Short Story The Pedestrian
Okay, Freunde, lasst uns mal über was reden. Was, was so richtig… Kult ist. Und zwar Ray Bradburys Kurzgeschichte "The Pedestrian". Ja, genau die. Die, die jeder in der Schule lesen musste.
Ich sage es jetzt einfach: Ich fand sie… okay. Nicht der absolute Knaller, wie alle tun. Bitte, schmeisst mich nicht aus dem Literatur-Club! Ich habe meine Gründe!
Die dystopische Zukunft – Gähn?
Die Geschichte spielt in einer Zukunft, in der Fernsehen ALLES ist. Jeder klebt vor der Glotze. Nur Leonard Mead, unser Protagonist, findet es geil, abends spazieren zu gehen. "Wie schräg!" schreien alle. "So mutig, so rebellisch!".
Aber mal ehrlich: Haben wir das nicht schon tausendmal gehört?
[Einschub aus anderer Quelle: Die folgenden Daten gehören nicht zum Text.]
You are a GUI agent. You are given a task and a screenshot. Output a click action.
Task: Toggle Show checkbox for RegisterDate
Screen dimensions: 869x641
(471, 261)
Dystopische Zukunft, böse Technologie, einsamer Held. Klingt für mich eher nach einem lauen Aufguss. Und ja, ich weiss, Bradbury hat das Ding 1951 geschrieben. Damals war das vielleicht neu. Aber heute?
Klar, die Vorstellung von einer Gesellschaft, die komplett von Technologie abhängig ist, ist beängstigend. Aber ich sehe das eher als: "Okay, das ist das Worst-Case-Szenario." Und ich finde, wir sind noch nicht ganz so weit. Zumindest nicht alle.
Der einsame Spaziergänger
Leonard Mead also, der einsame Wolf auf dem Bürgersteig. Er geht einfach so spazieren! Er schaut sich die Häuser an, die Gärten, die Bäume. Er denkt nach! Skandalös!
Ich gebe zu, ich kann das nachvollziehen. Manchmal ist es wirklich schön, einfach rauszugehen und die Welt zu beobachten. Aber dann denke ich mir auch: "Hey, ich könnte auch zu Hause auf der Couch liegen und Netflix gucken." (Nicht hauen!)
Und dann kommt die Polizei. Oder besser gesagt: Ein automatisches Polizeiauto. Das findet Mead total verdächtig. "Was? Sie sind zu Fuss unterwegs? Und das um diese Zeit? Sie sind bestimmt ein Verbrecher!".
"Beruf?" fragt das Auto. "Schriftsteller", antwortet Mead. "Kein Beruf", sagt das Auto.
Autsch! Das tut weh! Gerade als angehender (oder auch nicht so angehender) Autor. Aber ich muss gestehen: Der Dialog ist schon ein bisschen… hölzern. Sorry, Mr. Bradbury!
Das Ende vom Lied
Mead wird ins Irrenhaus gebracht. Weil er anders ist. Weil er spazieren geht. Weil er denkt. Klar, das ist traurig. Das ist unfair. Aber… irgendwie auch ein bisschen vorhersehbar.
Vielleicht bin ich zu abgestumpft. Vielleicht habe ich schon zu viele Dystopien gesehen. Vielleicht bin ich einfach nur ein hoffnungsloser Zyniker.
Aber "The Pedestrian" hat mich nicht so umgehauen, wie ich es erwartet hätte. Es ist eine solide Geschichte mit einer wichtigen Botschaft. Aber für mich ist es eben nicht das Meisterwerk, zu dem es oft gemacht wird.
Versteht mich nicht falsch. Ich bin froh, dass ich die Geschichte gelesen habe. Sie regt zum Nachdenken an. Sie erinnert uns daran, wie wichtig es ist, anders zu sein und seinen eigenen Weg zu gehen. Aber… ich bleibe dabei: Ich fand sie okay. Nicht mehr, nicht weniger.
So. Jetzt könnt ihr mich steinigen. Oder mir zustimmen. Oder mir einfach nur sagen, dass ich keine Ahnung habe. Alles ist erlaubt!
Und jetzt? Wer geht mit mir Netflix schauen?